# Work required
In the entries below, find the line with "This screenshot has width=1421, height=840." and the line with "Task: Click the No file selected text"; give again those lines and every line between them, exactly.

# Stored items from a collection
+--

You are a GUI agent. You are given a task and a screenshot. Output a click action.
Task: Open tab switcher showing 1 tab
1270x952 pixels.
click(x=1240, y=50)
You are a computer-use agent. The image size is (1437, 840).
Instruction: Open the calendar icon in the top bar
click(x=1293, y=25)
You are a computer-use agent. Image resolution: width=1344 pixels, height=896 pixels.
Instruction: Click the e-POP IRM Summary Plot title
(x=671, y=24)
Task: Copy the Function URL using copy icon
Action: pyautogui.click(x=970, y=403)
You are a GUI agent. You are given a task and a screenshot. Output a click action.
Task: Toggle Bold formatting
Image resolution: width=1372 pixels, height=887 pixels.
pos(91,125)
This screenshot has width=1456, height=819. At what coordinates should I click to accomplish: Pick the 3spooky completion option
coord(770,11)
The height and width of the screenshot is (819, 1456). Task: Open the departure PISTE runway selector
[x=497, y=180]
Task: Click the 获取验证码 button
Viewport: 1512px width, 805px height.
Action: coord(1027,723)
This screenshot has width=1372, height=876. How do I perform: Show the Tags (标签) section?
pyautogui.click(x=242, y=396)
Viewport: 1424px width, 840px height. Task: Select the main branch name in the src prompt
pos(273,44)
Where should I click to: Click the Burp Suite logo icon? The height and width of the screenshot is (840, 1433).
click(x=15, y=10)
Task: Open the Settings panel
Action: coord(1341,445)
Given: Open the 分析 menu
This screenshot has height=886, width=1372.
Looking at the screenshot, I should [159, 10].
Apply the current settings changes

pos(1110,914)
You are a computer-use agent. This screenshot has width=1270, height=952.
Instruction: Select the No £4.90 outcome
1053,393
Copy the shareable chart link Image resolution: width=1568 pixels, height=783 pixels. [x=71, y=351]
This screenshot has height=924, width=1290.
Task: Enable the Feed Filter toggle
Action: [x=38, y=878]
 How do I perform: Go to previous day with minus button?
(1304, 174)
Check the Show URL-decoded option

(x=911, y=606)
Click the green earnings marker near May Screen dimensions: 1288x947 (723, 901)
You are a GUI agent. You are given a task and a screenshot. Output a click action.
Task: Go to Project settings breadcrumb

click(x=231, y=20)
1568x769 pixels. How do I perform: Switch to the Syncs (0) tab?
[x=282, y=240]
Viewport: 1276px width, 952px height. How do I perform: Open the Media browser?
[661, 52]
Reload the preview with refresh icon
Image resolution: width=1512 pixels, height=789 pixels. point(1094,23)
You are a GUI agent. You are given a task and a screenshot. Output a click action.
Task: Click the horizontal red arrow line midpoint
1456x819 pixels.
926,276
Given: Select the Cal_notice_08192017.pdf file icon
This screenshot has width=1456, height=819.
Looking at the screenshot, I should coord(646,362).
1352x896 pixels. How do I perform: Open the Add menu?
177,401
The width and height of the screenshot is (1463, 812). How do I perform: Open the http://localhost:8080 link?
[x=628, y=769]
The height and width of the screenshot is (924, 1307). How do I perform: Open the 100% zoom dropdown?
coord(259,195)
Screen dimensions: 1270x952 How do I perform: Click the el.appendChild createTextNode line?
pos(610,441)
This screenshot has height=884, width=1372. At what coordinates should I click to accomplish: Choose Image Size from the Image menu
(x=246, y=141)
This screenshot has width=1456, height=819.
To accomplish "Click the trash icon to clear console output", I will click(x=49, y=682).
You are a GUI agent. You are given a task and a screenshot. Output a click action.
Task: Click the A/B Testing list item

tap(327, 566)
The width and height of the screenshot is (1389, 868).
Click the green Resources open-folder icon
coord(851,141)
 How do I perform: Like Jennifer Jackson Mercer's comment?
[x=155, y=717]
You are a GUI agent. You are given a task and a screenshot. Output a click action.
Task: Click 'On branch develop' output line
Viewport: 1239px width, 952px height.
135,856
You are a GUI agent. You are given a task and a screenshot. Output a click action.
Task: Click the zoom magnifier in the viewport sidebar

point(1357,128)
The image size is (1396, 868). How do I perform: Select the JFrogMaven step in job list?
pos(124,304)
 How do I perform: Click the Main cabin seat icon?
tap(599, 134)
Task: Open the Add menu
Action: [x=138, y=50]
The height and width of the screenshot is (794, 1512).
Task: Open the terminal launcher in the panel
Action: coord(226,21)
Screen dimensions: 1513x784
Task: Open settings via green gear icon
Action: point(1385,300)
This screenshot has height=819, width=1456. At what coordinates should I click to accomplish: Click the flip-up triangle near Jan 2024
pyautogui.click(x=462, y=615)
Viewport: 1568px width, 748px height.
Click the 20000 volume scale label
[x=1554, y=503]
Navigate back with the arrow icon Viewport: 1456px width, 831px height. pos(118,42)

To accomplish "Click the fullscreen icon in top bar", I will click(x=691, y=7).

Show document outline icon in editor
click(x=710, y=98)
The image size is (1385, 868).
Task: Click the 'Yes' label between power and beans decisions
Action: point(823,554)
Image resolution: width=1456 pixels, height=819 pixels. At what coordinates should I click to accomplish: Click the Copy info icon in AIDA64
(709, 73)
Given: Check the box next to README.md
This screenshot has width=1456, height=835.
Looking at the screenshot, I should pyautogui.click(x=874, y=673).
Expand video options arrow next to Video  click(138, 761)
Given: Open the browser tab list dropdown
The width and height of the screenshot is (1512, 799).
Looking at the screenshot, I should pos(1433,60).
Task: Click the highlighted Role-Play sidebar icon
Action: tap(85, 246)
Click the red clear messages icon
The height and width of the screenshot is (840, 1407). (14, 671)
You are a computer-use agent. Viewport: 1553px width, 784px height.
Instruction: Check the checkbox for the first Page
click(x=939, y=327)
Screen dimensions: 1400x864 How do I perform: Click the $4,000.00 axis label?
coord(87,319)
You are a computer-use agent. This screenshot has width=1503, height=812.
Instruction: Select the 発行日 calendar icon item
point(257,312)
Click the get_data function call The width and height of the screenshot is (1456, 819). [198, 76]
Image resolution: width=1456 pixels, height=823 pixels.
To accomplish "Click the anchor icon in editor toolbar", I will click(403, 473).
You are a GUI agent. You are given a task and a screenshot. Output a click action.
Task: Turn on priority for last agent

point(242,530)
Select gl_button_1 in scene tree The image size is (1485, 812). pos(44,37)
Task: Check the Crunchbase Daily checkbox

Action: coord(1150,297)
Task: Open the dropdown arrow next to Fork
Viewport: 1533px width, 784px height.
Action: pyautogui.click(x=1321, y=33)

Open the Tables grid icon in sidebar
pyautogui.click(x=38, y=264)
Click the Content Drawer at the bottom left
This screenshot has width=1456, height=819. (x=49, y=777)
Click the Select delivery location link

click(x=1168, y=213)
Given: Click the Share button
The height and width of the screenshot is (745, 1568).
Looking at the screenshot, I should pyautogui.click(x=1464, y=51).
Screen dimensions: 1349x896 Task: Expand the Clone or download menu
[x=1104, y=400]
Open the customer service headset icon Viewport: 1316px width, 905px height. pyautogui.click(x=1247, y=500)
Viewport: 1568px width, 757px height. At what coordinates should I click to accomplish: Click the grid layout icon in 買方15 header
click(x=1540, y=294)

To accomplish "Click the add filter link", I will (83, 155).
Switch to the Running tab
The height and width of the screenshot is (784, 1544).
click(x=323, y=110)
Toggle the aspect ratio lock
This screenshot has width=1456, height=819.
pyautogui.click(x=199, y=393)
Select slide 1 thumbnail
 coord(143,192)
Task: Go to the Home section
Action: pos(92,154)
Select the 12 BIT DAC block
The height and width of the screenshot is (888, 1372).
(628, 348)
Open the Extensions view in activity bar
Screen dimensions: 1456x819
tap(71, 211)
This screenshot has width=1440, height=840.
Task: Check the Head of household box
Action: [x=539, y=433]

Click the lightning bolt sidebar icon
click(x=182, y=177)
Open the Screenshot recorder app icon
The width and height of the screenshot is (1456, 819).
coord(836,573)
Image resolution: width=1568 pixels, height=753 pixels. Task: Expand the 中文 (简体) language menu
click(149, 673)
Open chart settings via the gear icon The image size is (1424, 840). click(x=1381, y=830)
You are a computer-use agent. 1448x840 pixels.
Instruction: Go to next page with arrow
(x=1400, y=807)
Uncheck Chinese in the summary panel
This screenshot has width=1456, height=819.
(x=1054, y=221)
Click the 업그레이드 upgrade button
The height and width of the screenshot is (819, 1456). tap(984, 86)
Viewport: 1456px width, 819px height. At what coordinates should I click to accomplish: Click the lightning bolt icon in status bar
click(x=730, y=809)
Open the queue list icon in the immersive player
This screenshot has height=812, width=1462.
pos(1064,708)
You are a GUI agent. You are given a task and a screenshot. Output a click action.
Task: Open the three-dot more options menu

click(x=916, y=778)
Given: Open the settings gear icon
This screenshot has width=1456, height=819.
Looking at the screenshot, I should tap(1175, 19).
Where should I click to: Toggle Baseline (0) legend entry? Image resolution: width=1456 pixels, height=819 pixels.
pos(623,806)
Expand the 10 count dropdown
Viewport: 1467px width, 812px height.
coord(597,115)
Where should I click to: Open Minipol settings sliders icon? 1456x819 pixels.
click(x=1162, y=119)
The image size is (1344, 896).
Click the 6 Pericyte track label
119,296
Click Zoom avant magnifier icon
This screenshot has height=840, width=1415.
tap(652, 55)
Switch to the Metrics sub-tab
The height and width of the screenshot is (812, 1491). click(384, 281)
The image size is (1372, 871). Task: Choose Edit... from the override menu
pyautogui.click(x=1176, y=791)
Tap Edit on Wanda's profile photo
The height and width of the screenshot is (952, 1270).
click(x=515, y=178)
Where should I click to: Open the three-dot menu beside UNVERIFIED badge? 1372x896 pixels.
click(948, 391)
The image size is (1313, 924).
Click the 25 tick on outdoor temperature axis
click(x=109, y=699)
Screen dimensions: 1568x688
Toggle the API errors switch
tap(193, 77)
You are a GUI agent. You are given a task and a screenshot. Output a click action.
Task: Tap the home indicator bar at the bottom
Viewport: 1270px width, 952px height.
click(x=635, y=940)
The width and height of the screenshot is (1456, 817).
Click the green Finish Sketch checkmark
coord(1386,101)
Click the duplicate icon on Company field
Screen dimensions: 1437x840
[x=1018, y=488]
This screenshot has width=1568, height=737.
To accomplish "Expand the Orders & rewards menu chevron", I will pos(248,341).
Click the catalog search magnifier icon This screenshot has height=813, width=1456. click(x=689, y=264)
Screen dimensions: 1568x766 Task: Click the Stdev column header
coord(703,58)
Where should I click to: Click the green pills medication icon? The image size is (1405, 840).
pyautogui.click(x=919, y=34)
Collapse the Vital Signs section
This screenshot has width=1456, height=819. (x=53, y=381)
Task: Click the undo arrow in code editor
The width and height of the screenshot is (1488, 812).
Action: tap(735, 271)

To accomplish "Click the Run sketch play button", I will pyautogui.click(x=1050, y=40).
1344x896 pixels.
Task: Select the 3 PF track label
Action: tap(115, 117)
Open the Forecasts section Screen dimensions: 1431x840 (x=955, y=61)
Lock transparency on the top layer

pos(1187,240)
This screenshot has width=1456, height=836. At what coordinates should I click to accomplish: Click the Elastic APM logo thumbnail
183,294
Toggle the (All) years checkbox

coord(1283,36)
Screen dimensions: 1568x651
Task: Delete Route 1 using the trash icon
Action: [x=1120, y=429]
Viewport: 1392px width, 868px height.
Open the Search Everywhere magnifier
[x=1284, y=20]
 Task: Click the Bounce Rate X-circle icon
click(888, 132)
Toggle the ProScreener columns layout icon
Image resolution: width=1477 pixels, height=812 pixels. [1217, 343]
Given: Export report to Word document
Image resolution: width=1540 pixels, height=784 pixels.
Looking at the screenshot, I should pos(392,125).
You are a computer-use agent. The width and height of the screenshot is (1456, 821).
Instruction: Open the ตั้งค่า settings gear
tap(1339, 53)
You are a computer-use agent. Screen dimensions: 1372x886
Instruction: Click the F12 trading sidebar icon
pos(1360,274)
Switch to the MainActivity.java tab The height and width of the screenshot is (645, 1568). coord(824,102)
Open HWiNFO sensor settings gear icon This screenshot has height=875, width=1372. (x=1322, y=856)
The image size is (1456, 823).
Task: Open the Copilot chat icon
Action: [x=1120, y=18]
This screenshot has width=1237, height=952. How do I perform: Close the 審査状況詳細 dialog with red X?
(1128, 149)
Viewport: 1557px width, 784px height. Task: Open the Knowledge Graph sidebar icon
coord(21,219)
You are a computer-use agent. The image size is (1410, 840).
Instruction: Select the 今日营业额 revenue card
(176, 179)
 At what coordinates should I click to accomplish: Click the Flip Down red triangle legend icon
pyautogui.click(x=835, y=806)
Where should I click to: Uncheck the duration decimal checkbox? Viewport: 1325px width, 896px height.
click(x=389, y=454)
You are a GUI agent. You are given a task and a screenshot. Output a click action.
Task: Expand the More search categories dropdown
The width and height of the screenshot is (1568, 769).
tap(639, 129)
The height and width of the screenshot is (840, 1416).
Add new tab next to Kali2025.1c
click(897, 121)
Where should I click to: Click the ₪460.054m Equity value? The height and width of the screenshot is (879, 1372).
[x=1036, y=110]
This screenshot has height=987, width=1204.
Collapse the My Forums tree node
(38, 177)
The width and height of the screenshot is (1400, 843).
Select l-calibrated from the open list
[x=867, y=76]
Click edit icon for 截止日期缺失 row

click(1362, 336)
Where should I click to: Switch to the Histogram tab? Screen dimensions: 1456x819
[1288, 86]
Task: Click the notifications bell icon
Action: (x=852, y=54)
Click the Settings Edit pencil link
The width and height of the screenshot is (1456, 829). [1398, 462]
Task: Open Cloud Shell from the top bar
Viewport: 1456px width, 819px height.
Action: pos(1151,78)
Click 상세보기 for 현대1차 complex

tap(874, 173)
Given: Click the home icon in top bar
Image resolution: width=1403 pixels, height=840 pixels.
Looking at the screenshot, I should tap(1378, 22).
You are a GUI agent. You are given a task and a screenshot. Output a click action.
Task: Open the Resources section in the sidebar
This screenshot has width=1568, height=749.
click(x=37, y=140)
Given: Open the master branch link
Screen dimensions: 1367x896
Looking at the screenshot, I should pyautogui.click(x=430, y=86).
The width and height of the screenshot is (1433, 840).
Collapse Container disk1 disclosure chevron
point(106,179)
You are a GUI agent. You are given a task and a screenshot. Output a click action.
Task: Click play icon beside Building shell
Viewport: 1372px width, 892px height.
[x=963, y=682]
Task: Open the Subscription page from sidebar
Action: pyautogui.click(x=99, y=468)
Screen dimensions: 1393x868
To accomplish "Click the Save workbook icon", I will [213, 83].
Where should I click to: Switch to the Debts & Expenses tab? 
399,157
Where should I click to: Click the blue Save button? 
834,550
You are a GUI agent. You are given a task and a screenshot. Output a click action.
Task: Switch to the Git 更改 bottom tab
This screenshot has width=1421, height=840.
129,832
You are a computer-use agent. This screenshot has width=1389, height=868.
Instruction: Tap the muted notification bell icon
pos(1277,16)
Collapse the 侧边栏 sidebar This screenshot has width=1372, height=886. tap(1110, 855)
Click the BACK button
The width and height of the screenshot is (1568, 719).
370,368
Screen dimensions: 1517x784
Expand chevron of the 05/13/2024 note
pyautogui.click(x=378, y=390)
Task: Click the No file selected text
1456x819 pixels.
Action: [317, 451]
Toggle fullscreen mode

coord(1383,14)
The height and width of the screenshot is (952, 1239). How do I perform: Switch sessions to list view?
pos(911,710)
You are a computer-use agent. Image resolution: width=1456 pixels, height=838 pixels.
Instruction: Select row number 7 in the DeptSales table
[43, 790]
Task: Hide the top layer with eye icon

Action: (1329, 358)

+--

# Output for this exercise
This screenshot has width=1421, height=840.
129,832
You are a computer-use agent. This screenshot has width=1389, height=868.
Instruction: Tap the muted notification bell icon
pos(1277,16)
Collapse the 侧边栏 sidebar This screenshot has width=1372, height=886. tap(1110, 855)
Click the BACK button
The width and height of the screenshot is (1568, 719).
370,368
Screen dimensions: 1517x784
Expand chevron of the 05/13/2024 note
pyautogui.click(x=378, y=390)
Task: Click the No file selected text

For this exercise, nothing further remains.